● **What you have to do**
Retype word for word the lines of the data below, from the first to the one bearing "1158x546 pixels.", with that one included.

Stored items
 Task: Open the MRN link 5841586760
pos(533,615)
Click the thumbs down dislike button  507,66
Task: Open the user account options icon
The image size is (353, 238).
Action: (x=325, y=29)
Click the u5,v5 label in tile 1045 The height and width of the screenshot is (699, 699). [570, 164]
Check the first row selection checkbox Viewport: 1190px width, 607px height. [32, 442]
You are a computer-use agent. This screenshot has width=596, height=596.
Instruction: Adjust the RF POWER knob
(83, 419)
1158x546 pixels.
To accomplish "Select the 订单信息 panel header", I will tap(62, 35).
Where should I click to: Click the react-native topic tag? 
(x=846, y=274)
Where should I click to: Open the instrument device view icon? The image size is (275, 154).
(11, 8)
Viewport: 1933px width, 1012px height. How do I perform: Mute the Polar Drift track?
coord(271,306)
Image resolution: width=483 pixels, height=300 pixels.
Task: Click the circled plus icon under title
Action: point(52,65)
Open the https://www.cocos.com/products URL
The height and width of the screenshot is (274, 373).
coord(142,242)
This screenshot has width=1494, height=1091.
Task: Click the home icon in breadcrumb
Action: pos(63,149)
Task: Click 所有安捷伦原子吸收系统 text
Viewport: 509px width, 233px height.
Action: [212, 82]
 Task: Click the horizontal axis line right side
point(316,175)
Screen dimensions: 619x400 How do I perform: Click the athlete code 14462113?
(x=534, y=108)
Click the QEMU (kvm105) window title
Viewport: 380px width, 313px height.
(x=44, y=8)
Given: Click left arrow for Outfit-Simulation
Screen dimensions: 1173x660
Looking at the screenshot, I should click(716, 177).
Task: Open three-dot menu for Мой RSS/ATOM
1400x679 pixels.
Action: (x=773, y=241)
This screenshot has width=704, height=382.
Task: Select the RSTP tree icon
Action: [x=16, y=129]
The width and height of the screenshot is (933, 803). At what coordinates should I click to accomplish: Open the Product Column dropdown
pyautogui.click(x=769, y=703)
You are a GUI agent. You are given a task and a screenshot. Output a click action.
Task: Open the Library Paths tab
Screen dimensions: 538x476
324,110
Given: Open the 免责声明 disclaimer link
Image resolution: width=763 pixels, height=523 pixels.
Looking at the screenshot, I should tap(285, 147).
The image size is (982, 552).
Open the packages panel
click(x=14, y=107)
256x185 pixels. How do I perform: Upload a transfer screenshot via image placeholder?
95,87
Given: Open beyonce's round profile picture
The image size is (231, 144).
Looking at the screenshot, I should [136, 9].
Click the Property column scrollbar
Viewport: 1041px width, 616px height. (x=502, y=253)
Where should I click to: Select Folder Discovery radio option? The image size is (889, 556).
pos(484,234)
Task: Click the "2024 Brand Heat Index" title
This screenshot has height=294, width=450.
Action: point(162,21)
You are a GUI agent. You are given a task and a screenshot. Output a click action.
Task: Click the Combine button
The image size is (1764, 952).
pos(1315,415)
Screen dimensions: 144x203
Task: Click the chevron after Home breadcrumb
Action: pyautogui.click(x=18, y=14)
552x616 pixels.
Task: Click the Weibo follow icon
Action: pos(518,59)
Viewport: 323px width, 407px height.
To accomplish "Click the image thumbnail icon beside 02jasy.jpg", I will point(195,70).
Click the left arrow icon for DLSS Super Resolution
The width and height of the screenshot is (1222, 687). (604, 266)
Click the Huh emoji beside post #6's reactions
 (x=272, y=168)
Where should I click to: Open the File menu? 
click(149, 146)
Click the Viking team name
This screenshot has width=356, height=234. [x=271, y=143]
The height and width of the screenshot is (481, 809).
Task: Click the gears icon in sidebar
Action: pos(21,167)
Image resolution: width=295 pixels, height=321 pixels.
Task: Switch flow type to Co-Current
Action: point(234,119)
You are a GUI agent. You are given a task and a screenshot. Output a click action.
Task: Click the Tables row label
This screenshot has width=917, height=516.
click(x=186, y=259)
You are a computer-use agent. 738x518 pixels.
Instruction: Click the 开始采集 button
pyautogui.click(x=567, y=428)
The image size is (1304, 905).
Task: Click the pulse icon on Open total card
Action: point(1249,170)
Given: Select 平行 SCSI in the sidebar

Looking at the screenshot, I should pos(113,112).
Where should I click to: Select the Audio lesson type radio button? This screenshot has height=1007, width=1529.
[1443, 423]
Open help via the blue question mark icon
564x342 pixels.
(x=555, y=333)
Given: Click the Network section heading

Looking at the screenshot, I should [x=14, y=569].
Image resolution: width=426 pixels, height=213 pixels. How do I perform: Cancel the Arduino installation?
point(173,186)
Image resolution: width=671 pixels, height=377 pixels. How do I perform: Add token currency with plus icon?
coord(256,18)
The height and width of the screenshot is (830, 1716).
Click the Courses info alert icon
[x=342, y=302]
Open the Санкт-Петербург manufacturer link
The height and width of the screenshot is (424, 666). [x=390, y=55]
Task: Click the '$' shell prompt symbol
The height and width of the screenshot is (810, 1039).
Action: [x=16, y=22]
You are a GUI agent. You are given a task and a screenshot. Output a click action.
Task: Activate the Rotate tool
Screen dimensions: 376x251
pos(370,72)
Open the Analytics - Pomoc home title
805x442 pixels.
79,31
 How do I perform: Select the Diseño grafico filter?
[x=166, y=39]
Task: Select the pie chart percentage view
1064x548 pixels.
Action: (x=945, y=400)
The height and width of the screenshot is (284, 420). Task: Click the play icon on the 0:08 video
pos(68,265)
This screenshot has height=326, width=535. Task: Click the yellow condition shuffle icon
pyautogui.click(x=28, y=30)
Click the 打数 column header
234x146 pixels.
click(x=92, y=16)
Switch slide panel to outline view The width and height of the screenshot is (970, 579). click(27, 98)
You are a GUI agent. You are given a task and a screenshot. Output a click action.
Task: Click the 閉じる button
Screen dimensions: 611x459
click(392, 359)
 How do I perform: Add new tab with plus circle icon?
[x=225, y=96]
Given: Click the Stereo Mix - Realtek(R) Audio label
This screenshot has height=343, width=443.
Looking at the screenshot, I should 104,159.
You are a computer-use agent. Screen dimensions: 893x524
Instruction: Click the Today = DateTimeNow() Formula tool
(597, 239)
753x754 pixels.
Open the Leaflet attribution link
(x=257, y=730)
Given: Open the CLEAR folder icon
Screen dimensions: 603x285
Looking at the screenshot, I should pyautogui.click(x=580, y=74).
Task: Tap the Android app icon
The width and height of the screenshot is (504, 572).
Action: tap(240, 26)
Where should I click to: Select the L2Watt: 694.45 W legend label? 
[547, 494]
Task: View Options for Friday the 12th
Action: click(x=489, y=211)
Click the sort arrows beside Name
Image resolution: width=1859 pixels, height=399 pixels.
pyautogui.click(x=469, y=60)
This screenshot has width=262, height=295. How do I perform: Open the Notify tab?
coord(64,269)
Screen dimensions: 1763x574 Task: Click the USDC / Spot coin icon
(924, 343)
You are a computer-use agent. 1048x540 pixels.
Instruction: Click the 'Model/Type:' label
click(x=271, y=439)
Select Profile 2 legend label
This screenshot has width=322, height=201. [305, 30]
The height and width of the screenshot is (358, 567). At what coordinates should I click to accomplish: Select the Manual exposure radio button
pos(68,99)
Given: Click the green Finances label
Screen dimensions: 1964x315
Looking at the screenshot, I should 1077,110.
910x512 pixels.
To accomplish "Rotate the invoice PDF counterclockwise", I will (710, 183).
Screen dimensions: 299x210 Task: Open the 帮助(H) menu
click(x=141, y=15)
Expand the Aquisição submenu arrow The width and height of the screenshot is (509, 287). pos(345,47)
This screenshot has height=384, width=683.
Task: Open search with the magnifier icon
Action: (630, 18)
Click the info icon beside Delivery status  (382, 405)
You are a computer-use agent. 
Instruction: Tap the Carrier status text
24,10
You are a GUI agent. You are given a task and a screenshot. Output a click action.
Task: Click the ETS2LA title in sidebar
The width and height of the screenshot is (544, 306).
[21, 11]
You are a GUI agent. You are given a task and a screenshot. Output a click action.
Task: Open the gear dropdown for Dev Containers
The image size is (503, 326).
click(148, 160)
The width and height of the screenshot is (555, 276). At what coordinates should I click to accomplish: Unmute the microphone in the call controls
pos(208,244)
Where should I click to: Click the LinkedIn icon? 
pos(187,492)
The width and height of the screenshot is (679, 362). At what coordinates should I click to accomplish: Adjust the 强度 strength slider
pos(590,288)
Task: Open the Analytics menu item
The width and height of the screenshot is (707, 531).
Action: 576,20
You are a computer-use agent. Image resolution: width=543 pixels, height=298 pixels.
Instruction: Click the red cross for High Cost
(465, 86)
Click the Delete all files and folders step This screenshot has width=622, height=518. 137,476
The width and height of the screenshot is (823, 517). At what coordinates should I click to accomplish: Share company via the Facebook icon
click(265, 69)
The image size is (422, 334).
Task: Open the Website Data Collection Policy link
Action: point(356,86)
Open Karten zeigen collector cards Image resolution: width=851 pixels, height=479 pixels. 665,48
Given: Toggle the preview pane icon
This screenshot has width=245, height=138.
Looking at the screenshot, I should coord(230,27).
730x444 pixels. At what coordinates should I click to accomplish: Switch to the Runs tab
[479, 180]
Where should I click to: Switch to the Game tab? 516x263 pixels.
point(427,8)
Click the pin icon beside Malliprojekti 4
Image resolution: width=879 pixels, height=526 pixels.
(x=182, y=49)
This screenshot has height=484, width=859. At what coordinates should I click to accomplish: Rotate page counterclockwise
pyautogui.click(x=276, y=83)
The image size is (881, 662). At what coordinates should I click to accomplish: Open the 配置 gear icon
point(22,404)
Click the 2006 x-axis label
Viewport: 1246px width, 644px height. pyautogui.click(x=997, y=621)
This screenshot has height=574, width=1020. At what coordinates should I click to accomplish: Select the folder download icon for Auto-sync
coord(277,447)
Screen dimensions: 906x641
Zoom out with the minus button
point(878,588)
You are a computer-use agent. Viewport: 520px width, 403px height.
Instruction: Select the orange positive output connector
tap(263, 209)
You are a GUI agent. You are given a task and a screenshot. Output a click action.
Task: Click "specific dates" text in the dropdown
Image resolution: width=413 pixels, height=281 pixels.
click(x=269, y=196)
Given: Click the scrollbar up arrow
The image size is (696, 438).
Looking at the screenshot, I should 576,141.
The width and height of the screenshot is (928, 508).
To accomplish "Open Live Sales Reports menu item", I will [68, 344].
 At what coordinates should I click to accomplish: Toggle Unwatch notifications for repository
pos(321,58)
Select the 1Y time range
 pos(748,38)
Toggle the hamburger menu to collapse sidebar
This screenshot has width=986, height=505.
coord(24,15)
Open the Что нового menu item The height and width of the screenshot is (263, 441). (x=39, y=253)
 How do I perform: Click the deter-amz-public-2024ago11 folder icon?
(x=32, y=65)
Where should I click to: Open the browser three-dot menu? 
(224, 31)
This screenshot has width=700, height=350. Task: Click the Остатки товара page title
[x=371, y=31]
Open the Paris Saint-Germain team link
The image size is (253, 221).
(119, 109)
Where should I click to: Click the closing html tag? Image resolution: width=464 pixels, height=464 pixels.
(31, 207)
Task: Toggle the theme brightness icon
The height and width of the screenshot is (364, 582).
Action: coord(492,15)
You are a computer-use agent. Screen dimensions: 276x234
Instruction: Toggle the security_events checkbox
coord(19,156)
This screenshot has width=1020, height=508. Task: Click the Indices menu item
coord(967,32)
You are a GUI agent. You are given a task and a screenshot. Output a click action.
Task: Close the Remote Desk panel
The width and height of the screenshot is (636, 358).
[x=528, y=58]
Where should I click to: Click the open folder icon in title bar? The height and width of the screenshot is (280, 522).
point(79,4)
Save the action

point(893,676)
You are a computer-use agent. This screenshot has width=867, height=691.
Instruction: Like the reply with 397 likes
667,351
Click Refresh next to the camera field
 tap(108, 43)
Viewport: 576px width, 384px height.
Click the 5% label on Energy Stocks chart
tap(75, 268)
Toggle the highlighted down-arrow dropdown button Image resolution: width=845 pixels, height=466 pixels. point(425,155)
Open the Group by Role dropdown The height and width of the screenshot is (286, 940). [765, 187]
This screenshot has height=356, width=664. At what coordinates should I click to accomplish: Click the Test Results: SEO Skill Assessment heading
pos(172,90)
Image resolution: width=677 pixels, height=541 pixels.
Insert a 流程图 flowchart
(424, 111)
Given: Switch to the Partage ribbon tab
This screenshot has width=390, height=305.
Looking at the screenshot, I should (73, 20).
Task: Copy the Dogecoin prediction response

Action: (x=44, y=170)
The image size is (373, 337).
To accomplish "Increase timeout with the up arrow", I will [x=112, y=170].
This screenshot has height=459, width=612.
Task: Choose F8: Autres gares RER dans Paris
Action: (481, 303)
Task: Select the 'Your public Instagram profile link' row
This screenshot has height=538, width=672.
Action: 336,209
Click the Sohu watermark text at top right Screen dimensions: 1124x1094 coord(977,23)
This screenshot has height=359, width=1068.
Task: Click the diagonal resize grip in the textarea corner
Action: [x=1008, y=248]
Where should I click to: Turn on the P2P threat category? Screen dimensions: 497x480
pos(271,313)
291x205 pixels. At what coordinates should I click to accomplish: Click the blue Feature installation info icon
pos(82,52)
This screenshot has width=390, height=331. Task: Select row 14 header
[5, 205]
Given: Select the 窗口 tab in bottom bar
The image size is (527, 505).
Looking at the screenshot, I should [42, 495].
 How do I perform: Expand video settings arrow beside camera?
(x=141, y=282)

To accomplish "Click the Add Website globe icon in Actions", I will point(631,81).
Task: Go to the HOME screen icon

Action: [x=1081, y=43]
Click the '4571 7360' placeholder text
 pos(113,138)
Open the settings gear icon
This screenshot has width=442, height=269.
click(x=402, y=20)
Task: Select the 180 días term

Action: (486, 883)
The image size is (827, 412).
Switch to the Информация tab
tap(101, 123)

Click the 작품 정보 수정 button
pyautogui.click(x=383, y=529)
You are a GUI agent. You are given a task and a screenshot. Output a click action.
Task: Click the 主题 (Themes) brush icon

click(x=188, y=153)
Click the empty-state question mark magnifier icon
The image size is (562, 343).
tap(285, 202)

● **Written reply**
 Task: Open the MRN link 5841586760
pos(533,615)
Click the thumbs down dislike button  507,66
Task: Open the user account options icon
The image size is (353, 238).
Action: (x=325, y=29)
Click the u5,v5 label in tile 1045 The height and width of the screenshot is (699, 699). [570, 164]
Check the first row selection checkbox Viewport: 1190px width, 607px height. [32, 442]
You are a computer-use agent. This screenshot has width=596, height=596.
Instruction: Adjust the RF POWER knob
(83, 419)
1158x546 pixels.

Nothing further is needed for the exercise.